start Material provided
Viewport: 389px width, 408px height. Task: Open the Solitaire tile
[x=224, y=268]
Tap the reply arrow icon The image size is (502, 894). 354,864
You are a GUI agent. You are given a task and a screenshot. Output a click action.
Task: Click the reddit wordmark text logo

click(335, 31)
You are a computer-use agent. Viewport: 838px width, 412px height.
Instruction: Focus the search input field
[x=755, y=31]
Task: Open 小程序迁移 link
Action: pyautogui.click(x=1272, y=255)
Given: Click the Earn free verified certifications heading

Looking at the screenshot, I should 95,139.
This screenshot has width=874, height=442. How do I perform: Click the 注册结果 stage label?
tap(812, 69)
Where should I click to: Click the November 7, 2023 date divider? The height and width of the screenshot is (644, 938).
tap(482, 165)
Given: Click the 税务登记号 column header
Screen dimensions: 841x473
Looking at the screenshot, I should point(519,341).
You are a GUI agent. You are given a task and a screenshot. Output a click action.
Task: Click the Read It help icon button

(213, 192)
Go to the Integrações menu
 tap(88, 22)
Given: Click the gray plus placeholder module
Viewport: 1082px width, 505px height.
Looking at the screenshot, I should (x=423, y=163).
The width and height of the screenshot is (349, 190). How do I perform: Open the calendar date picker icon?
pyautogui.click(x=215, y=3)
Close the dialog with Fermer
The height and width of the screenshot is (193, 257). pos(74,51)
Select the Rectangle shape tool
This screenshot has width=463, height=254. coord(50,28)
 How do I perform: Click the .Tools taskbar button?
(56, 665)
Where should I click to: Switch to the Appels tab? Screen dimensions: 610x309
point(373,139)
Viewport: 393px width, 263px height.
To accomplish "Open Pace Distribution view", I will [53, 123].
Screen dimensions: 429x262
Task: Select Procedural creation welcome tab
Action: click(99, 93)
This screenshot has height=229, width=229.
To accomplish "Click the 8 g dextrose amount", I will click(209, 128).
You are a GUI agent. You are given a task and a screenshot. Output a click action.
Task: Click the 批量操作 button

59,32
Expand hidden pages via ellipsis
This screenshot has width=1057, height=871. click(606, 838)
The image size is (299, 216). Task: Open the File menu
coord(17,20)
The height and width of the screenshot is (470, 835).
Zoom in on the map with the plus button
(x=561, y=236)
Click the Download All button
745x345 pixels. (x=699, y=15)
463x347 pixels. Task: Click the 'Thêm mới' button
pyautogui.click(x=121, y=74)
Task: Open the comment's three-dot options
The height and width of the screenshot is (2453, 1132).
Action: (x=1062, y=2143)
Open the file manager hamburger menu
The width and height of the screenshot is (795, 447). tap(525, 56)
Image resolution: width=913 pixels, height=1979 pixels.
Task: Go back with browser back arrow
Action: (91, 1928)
end Material provided
▸ Set task
Write out the items from the line containing "How do I perform: Click the .Tools" through the line containing "point(373,139)", both included, keeping each line identical.

▸ Solution to this task
 How do I perform: Click the .Tools taskbar button?
(56, 665)
Where should I click to: Switch to the Appels tab? Screen dimensions: 610x309
point(373,139)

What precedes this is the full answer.